Validation & Release

  • Released CAD models and drawings under strict deadlines, aligning with Suzuki’s design methodology and internal quality standards.

  • Supported vehicle-level door testing at the company’s proving grounds, gaining exposure to DVP activities such as durability cycling, water leakage checks, and abuse testing.

  • Conducted weekly door system review meetings, driving issue resolution, sharing knowledge across the department, and presenting learnings from supplier visits and industry expos.

Driving the EV Revolution: Designing and Programming Automated Production Machinery from Scratch.

1. Winding Machine for E-Motors

Link to product website
  • I began with the design of a 2-station automatic stator winding machine for BLDC smart fans, which went into production. The system could wind two stators in 24 minutes and required a complete electromechanical design cycle.

  • Mechanically, I selected motors, gearboxes, and a synchronous belt drive system, and produced GD&T-compliant drawings for both fan parts and machine components. To deepen my understanding of tolerances and fits, I also manufactured many parts myself on manual milling and lathe machines.

  • On the electrical and controls side, I carried out the full wiring and wrote the
    G-Code program to run the machine. This project was where connected mechanical design, manufacturing, and system integration, learning how theoretical calculations translate into production throughput.


2. Automatic Spot Welding Machine

Link to product website
  • Building on the experience from the winding machine, I undertook a much larger and more complex project: designing a CNC-controlled spot-welding unit with pneumatic head actuation for EV battery pack assembly.

  • I created a CAD assembly of ~1300 components, covering welded frames, CNC-machined parts, and sheet-metal enclosures. Detailed speed, load, and accuracy calculations guided the selection of ball screws and linear guides.

  • I also handled the complete electrical and controls integration. This included drafting the full schematic and designing the control panel with CNC controller, limit/home switches, E-Stop, solenoid valves for pneumatics, hall sensors, load cells, and pressure sensors.

  • A critical aspect was the routing of shielded signal cables, power cables, and pneumatic hoses using energy chains, while applying proper grounding techniques to minimize EMI.

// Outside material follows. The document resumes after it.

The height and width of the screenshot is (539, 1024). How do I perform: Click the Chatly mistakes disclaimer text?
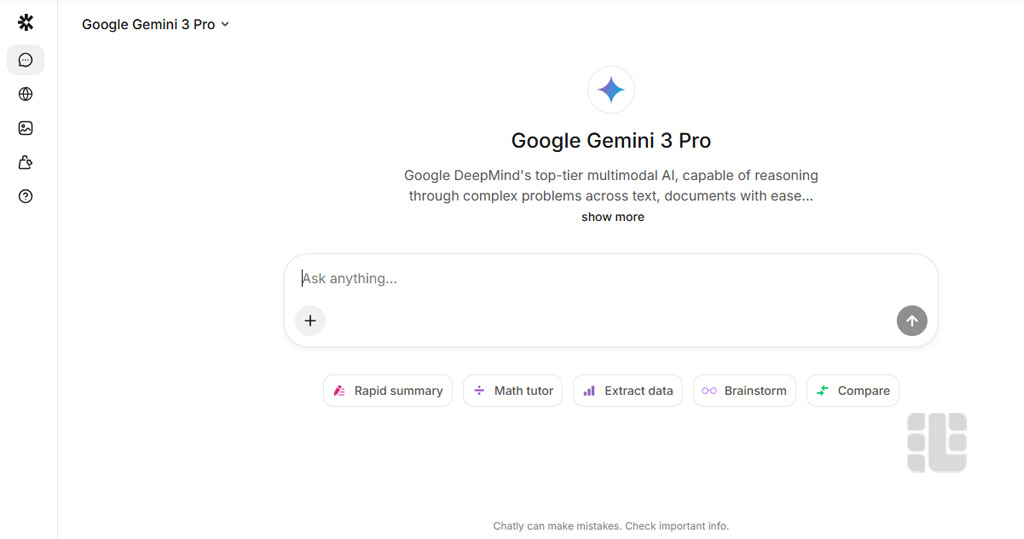pyautogui.click(x=611, y=526)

  • Compared to the winding machine, this project required a deeper grasp of design for manufacturability, metrology, and cross-discipline system integration, effectively bridging CAD, machining, electronics, and automation.

SCARA Robot for a robotic kitchen

Version 1:

The base used a NEMA 17 stepper with 2:1 pulley and 280 mm belt, but rotation on a PTFE washer was rough, the motor was exposed, mounting points looked bulky, and a custom bolt fit too tight. Linear motion used an 8 mm, 2 mm pitch lead screw with NEMA 17 and initially only 2 rods, which caused binding; later 3 rods with staggered bearings fixed alignment.

Still, the motor had no cover and the elbow motor sat in front of the screw, creating cantilever load and reducing capacity. The elbow (axis 3) ran on a NEMA 17 with 2:1 pulley but suffered joint bending from clearance between bolt and bearings, lacked a limit switch, and had no wiring provision. The gripper used 2 MG996 servos for wrist and jaws, but assembly was time-consuming and mechanically complex.


Version 2:

The base was improved with radial ball bearings for smooth rotation, a rotary encoder and hall sensor for tracking and homing, higher pulley ratio for torque, and an enclosed motor inside the base. Linear motion had a redesigned platform with wiring integration, provision for a cable drag chain, and a covered top motor. The elbow was completely redesigned to include encoder, hall sensor, belt-tensioning mounts, a protective cover, and proper wiring paths. The gripper remained unchanged from Version 1 since performance was adequate.